Bei der Erhöhung der Steuern will man ferner Härtefälle vermeiden beziehungsweise für Kompensationen sorgen. Gedacht ist dabei an eine Schülermonatskarte für zehn Euro für kinderreiche Familien sowie eine Aufstockung der Finanzen für Leistungen für Sozialpass-Besitzer um 300.000 Euro.

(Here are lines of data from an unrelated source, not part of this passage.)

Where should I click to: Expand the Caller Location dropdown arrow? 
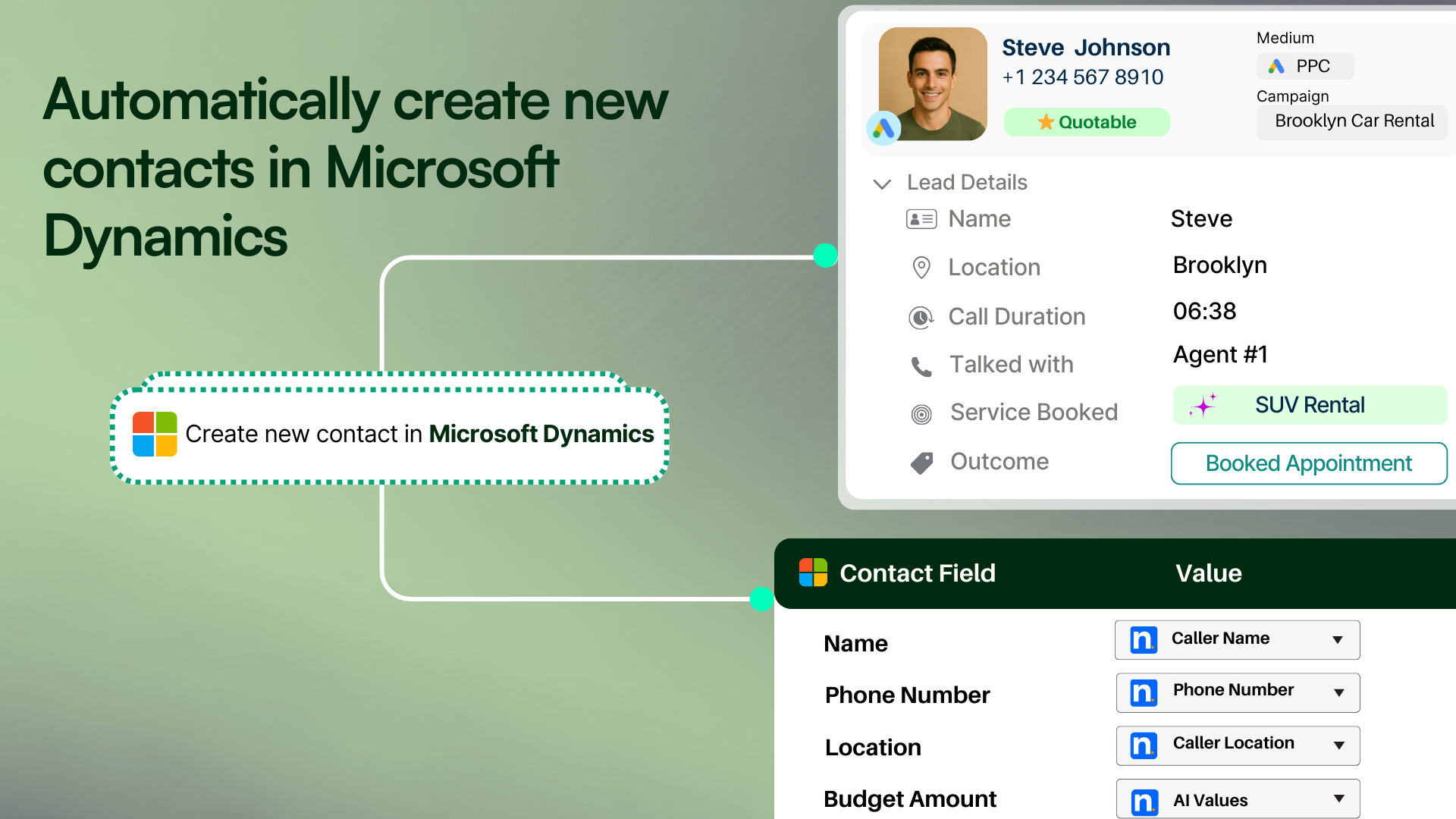point(1339,745)
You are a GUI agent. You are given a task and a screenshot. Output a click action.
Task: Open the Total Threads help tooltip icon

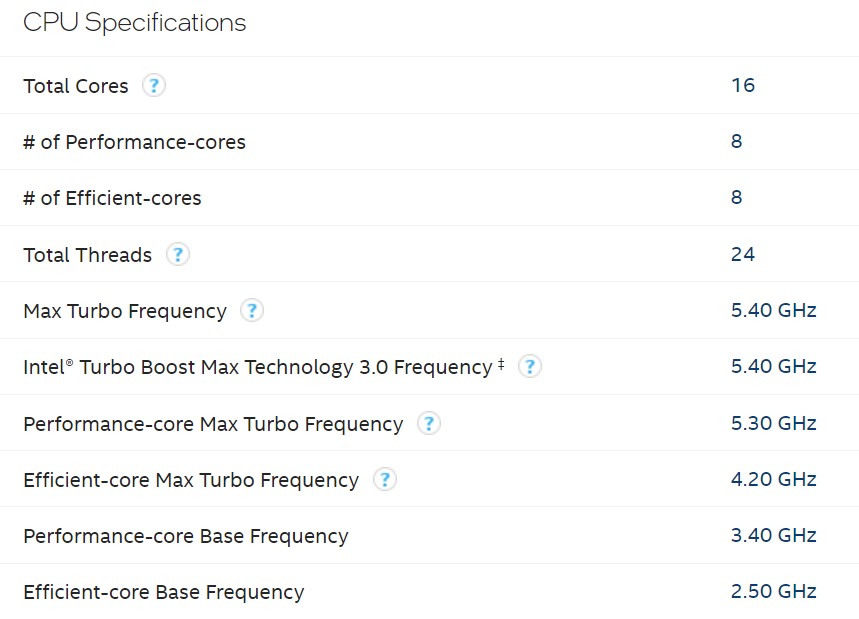pos(177,255)
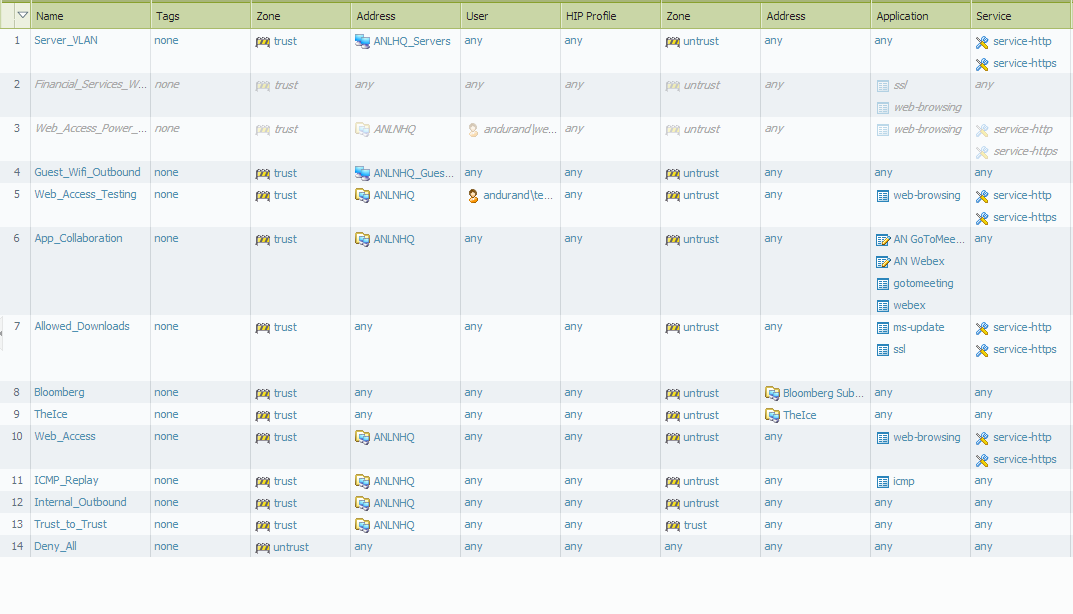This screenshot has width=1073, height=614.
Task: Click the HIP Profile column header
Action: [x=590, y=16]
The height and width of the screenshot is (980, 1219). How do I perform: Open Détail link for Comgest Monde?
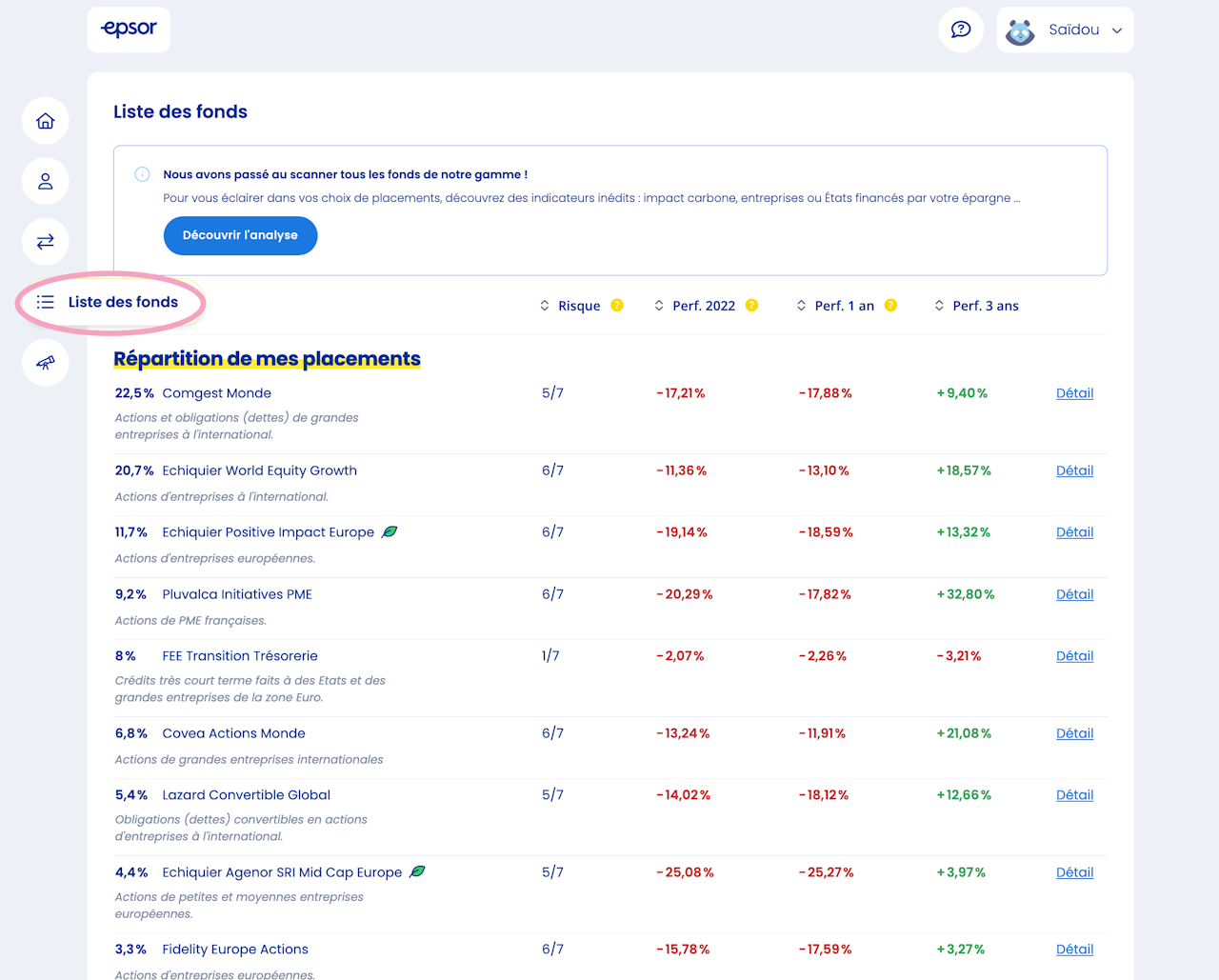[1074, 393]
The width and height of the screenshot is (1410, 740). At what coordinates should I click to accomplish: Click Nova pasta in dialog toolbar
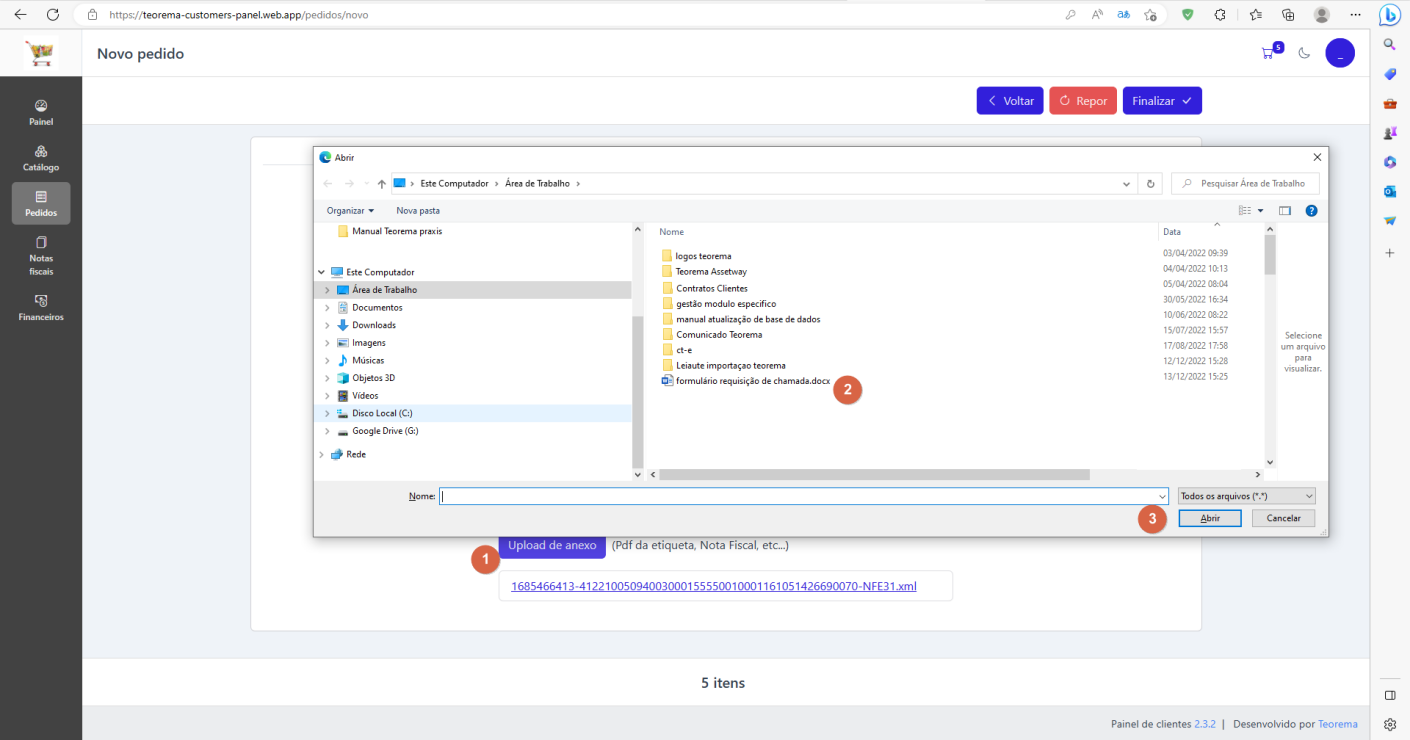coord(418,211)
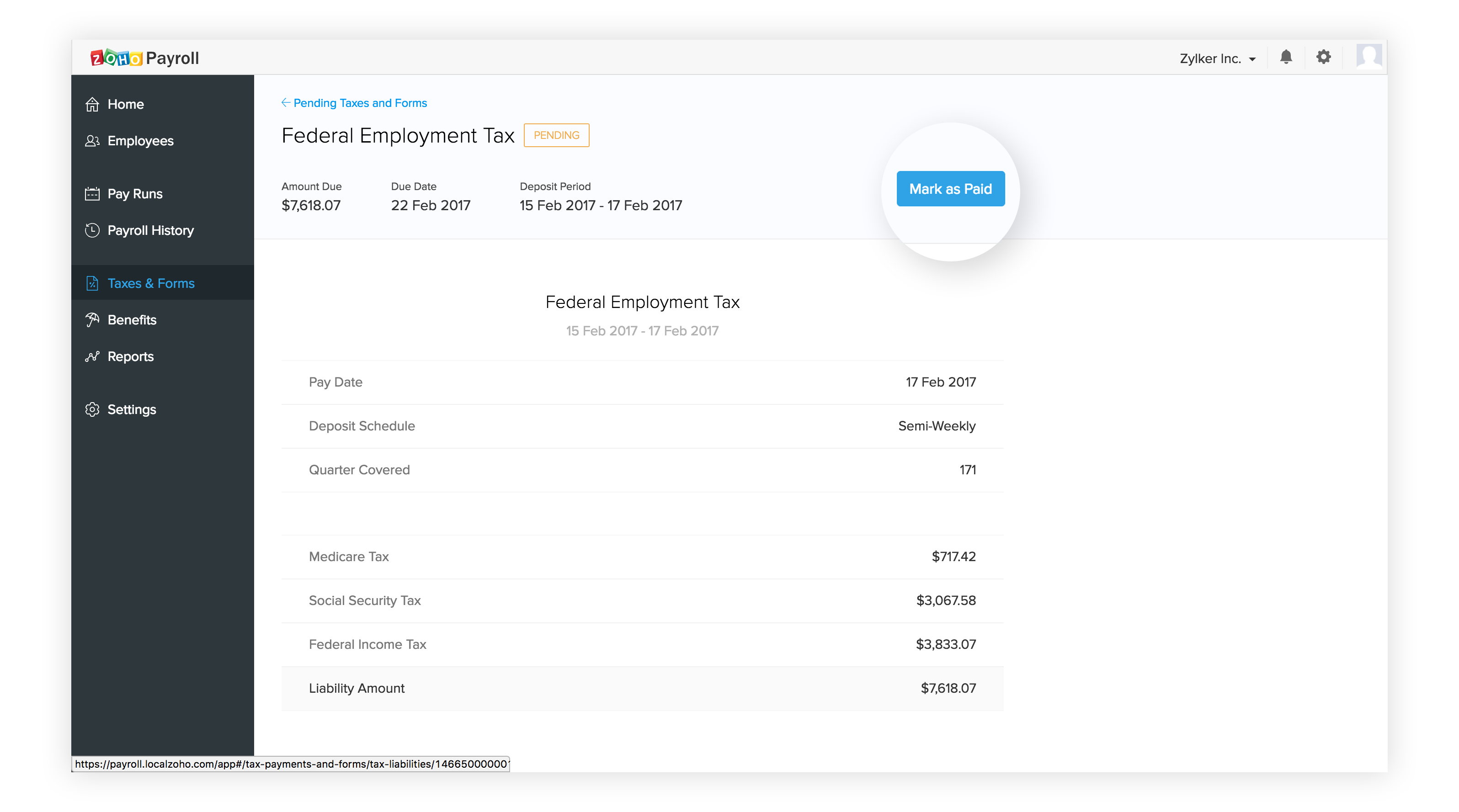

Erstmals öffentlich diskutiert werden soll die Zeitenwende in der Planung der städtischen Finanzen im Haupt- und Finanzausschuss des Gemeinderats am Mittwoch, 11. Mai, um 16 Uhr in den Räumlichkeiten von hedicke‘s Terracotta in der Luisenstraße 9, da hier mehr Platz als im Rathaussaal zur Verfügung steht und die Stadtverwaltung wegen der Pandemie weiter auf Nummer sicher gehen möchte. Mit einer einmaligen Aussprache wird es nach Einschätzung des Oberbürgermeisters aber nicht getan sein. Deshalb wird zusätzlich eine Haushaltsstrukturkommission mit Vertretern der im Gemeinderat befindlichen Fraktionen gebildet.